Partitioning: the thing that quietly kills your Spark job

Your Spark job takes 3 hours. You double the cluster size. Now it takes 2 hours and 50 minutes. What went wrong? Almost certainly, partitioning.

What partitions actually are

A Spark DataFrame isn’t one big table. It’s sliced into partitions — chunks of data distributed across executors. Each partition is processed independently in parallel. If you have 200 partitions and 20 executors, each executor handles ~10 partitions, one at a time.

The entire promise of Spark — “process data in parallel” — boils down to how well your data is spread across partitions. If one partition has 10 million rows and the others have 1,000 each, congratulations: one executor does all the work while 19 sit idle. This is called data skew, and it’s the single most common performance problem in Spark.

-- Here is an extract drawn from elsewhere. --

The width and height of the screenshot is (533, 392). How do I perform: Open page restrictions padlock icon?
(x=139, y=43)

The default is almost always wrong

Spark’s default partition count comes from one of these:

  • spark.sql.shuffle.partitions — defaults to 200 for any operation that shuffles data (joins, group by, etc.)
  • The number of files or blocks in your source data (for reads)

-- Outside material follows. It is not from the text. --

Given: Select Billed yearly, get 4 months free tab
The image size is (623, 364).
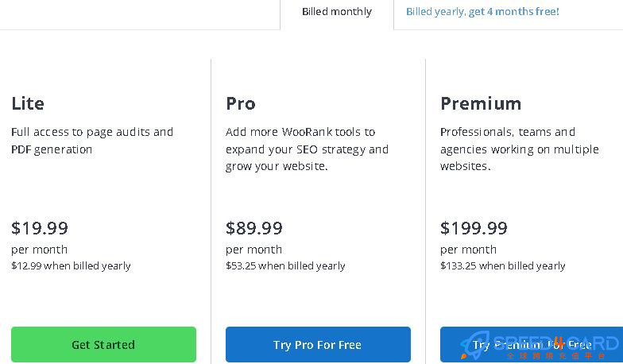Looking at the screenshot, I should click(482, 12).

200 partitions was a reasonable default in 2014 when clusters had 50 cores. Today, with thousands of cores and terabytes of data, 200 is almost always wrong — usually too few, leading to partitions that are too large and causing memory pressure, or occasionally too many, leading to tiny partitions with high scheduling overhead.

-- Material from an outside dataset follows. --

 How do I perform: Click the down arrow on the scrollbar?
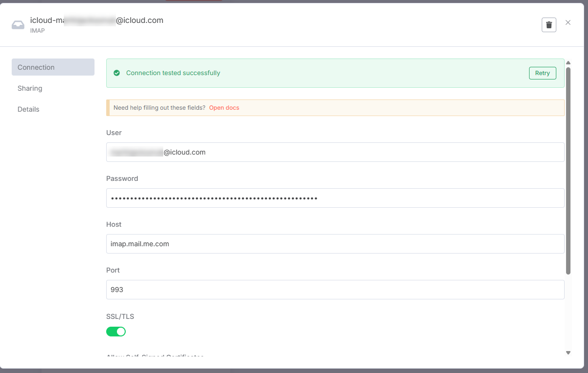point(568,352)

How to check your partitions

df.rdd.getNumPartitions()

More useful — check partition sizes:

from pyspark.sql.functions import spark_partition_id, count

df.groupBy(spark_partition_id().alias("partition_id")) \
  .agg(count("*").alias("row_count")) \
  .orderBy("row_count", ascending=False) \
  .show(10)

If the max partition is 100× larger than the min, you have a skew problem. If every partition has 50 rows, you have too many partitions.

repartition() vs coalesce()

These are your two tools for fixing partition counts:

repartition(n) — full shuffle. Every row is reassigned to one of n new partitions. Expensive (moves data across the network) but gives you evenly sized partitions.

df = df.repartition(500)  # 500 roughly equal partitions

coalesce(n) — merges partitions without a full shuffle. Can only reduce the count, never increase it. Cheap but can create uneven partitions.

df = df.coalesce(50)  # merge down from 200 to 50

The rule of thumb

  • Going up in partition count? → repartition()
  • Going down (e.g., before writing output files)? → coalesce()
  • Skewed data after a join? → repartition() on the skewed column, or use salting

Partition sizing guidelines

There’s no universal right answer, but these rules work in most real jobs:

  • Target 128–256 MB per partition. This balances parallelism with overhead.
  • Target 2–4 partitions per core. With 100 cores, aim for 200–400 partitions.
  • After a wide transformation (join, groupBy), check partitions. The default 200 might now be wrong.
  • Before writing to disk, coalesce. Writing 200 partitions to Parquet gives you 200 tiny files. Your downstream readers will hate you. Coalesce to a number that produces files of 128–512 MB.

Partition by column (for writes)

df.write.partitionBy("year", "month").parquet("s3://bucket/data/")

This creates a directory structure like year=2025/month=03/part-00001.parquet. Downstream queries that filter by year and month can skip irrelevant folders entirely — partition pruning. The improvement is often 10–100× on large datasets.

Choose partition columns that:

  • Are used in WHERE clauses frequently
  • Have low to medium cardinality (year, country, status — not user_id)
  • Don’t create millions of tiny directories

The skew escape hatch: salting

When one join key dominates (say, 80% of your orders come from one customer), that key’s data lands in one partition and everything stalls. The fix: add a random “salt” column, join on salt + key, and merge the results.

from pyspark.sql.functions import lit, rand, floor, col, concat

salt_buckets = 10

# Add salt to the skewed (large) table
large = large.withColumn("salt", floor(rand() * salt_buckets).cast("int"))

# Explode the small table to match all salt values
from pyspark.sql.functions import explode, array
small = small.withColumn("salt", explode(array([lit(i) for i in range(salt_buckets)])))

# Join on original key + salt
result = large.join(small, ["join_key", "salt"]).drop("salt")

Ugly? Yes. Effective? Dramatically. If you’re regularly hitting skew, this pattern is worth memorizing.

The one-sentence version

Most Spark performance problems are partition problems. Before adding more hardware, check partition counts and sizes — the fix is usually a single line of code.